▸ Exercise goal
Each record below should be written out again exactly as given.

Stored data entries

_ _ _

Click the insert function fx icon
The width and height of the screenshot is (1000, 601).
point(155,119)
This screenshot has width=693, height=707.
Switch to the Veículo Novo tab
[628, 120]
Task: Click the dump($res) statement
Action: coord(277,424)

_ _ _

▸ Response to this exercise
Click the insert function fx icon
The width and height of the screenshot is (1000, 601).
point(155,119)
This screenshot has width=693, height=707.
Switch to the Veículo Novo tab
[628, 120]
Task: Click the dump($res) statement
Action: coord(277,424)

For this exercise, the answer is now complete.